BTW, not to disuade anyone to try to get Durham on Scandal with Durham on Isaiah 53 money  but I am convinced I am the kind of Presbyterian I am today, and the kind of publisher as well, in large part due to Durham's _Concerning Scandal._ Without the experience and lessons learned in publishing that book I would not be as careful I suspect today in my publishing work as I am, and I trust exposure early in my reformed life to that work kept me from the separatistic mentality into which not a few seem to fall.


----------



## Peter (Jun 8, 2006)

Chris, why didn't the FPs sell Durham on Scandal. Is _Scandal_ a Resolutioner apologetic?


----------



## NaphtaliPress (Jun 8, 2006)

Peter,
No, the work is anti separatistic. In theology Durham was a Protestor I think.

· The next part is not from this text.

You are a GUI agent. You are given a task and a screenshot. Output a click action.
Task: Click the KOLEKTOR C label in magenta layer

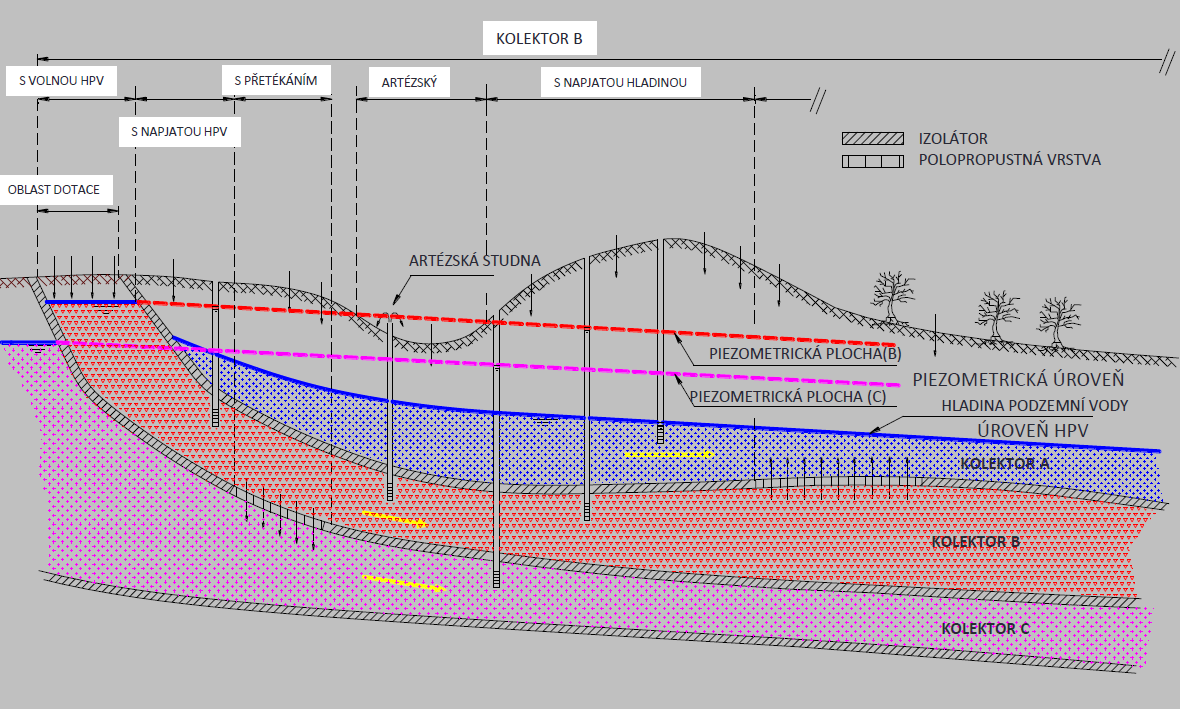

I do not know that there was any theological reason for returning the books. I seem to recall, and maybe I'm wrong, that both sides in what came to be a split in the FPCS cited it to justify their points of view. I suspect though, the return, which was very, shall I say, bold to request, and highly unusual (overseas surface rate cannot be insured and I was absorbing any wear on the returning books as well), was practical; the book store manager at the time simply went overboard on the book and the quantity he took. If perhaps there was also some discomfort with the book that would most likely have been secondary rather than controling. However, it should not be a work that Presbyterians view skeptically. All the standard Scottish Theologians put a high premium and place on the work.


----------



## Don Kistler (Jun 9, 2006)

We've published two works by Durham: "The Blessed Death of Those Who Die in the Lord" and "The Unsearchable Riches of Christ," and they are both superb works. The latter has an unforgettable quote: "The goal of all preaching is to get all those who are outside the covenant within, and to get those who are within the covenant to live like it."


----------



## Semper Fidelis (Jun 9, 2006)

Just curious: if something is too expensive to print, does it make business sense to distribute it as an e-Book that is formatted cleanly as a PDF? Cost for distribution would be cheap and you could charge a nominal fee for the download.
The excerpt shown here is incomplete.